> **TASK BRIEF**: Show in full each row below that contains the word "dimensions". Case counts.

Records
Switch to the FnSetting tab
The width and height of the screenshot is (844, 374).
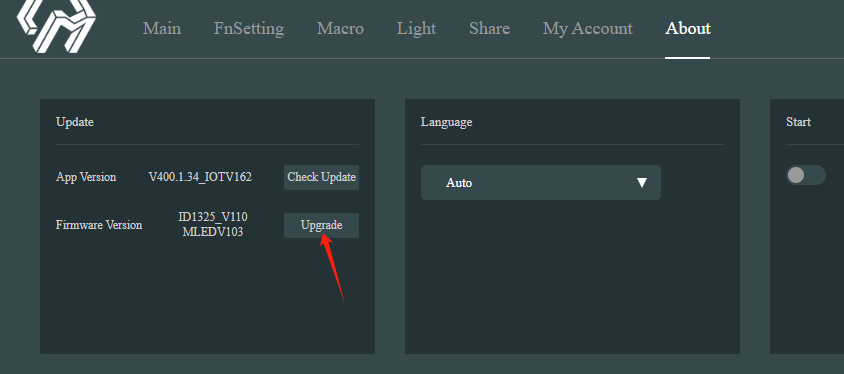pos(249,29)
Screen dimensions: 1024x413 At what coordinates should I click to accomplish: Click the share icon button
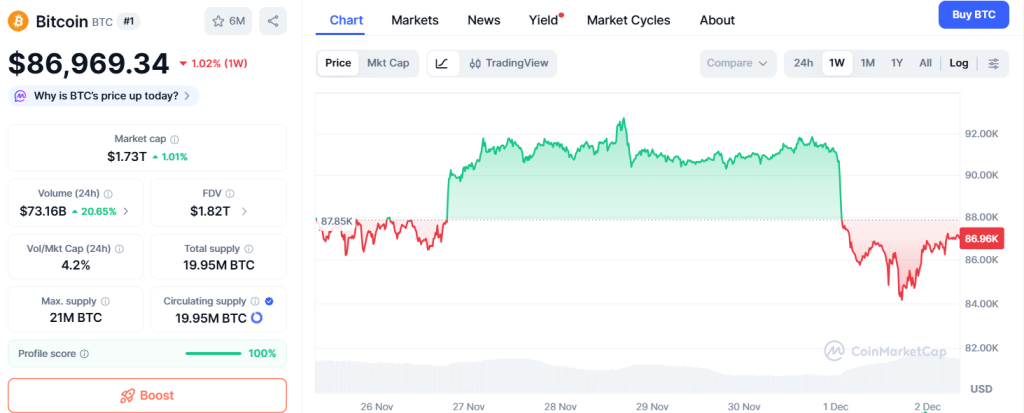pyautogui.click(x=273, y=21)
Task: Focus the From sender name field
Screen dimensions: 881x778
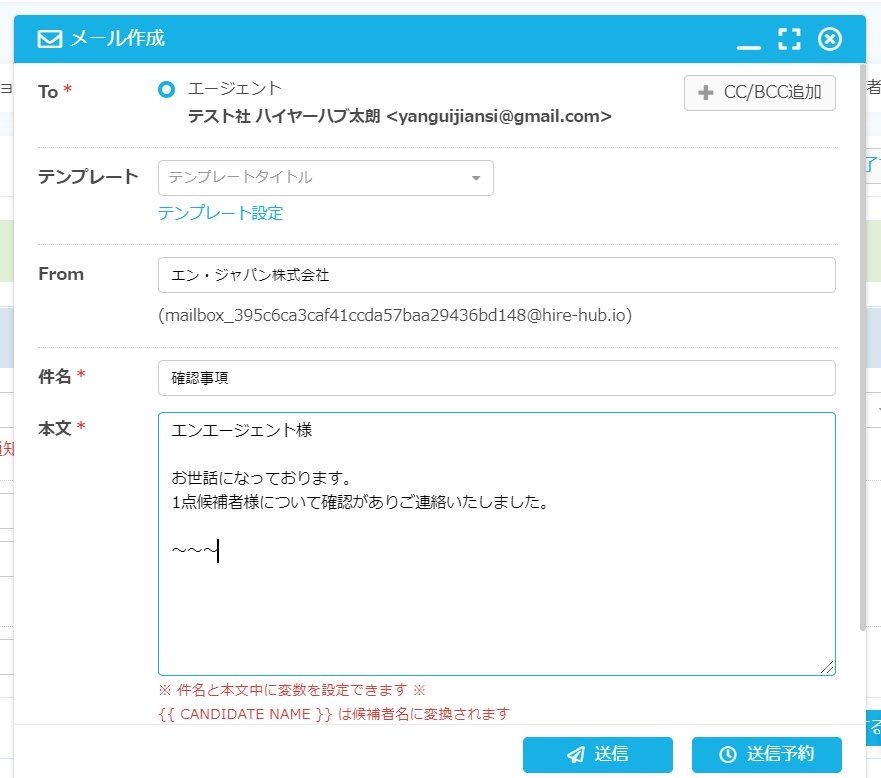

> **OUTPUT FOR THIS TASK**:
Screen dimensions: 1024x413 At what coordinates should I click to accomplish: Click the share icon button
Screen dimensions: 881x778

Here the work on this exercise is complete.